From the first line onward, reproduce the records exactly; the final line to include is the one holding "游戏 (706, 20)".

Saved entries
++++++++++++++++++++

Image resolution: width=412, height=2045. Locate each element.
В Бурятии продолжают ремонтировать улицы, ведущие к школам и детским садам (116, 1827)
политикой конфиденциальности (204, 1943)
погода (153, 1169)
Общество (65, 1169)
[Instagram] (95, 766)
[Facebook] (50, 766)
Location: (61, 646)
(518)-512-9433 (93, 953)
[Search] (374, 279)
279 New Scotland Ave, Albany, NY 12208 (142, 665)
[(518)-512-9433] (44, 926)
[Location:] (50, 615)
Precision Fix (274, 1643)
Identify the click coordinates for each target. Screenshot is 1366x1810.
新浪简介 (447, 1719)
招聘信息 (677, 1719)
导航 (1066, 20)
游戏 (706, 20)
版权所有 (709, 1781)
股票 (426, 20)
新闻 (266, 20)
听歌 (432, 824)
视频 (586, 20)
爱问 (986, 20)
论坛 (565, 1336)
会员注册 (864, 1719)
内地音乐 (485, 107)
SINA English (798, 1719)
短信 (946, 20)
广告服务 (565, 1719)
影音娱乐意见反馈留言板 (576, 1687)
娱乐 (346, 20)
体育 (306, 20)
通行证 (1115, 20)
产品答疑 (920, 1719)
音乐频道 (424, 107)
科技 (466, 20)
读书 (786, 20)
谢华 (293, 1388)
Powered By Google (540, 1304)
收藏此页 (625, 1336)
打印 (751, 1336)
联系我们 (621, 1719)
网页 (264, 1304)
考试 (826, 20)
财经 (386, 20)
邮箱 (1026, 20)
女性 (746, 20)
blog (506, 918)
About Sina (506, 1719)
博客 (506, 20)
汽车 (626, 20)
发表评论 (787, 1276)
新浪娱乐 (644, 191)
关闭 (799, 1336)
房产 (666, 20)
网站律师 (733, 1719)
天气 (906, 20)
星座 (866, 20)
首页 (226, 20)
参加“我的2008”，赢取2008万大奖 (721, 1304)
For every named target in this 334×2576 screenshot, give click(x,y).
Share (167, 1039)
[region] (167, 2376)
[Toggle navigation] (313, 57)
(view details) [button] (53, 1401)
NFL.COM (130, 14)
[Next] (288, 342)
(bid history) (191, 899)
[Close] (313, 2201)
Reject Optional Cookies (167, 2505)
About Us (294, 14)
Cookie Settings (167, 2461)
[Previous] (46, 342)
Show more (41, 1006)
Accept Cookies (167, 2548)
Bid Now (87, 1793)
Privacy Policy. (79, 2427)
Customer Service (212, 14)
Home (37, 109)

++++++++++++++++++++

SOLUTION BELOW
Image resolution: width=412, height=2045. Locate each element.
В Бурятии продолжают ремонтировать улицы, ведущие к школам и детским садам (116, 1827)
политикой конфиденциальности (204, 1943)
погода (153, 1169)
Общество (65, 1169)
[Instagram] (95, 766)
[Facebook] (50, 766)
Location: (61, 646)
(518)-512-9433 (93, 953)
[Search] (374, 279)
279 New Scotland Ave, Albany, NY 12208 (142, 665)
[(518)-512-9433] (44, 926)
[Location:] (50, 615)
Precision Fix (274, 1643)
Identify the click coordinates for each target. Screenshot is 1366x1810.
新浪简介 (447, 1719)
招聘信息 (677, 1719)
导航 (1066, 20)
游戏 (706, 20)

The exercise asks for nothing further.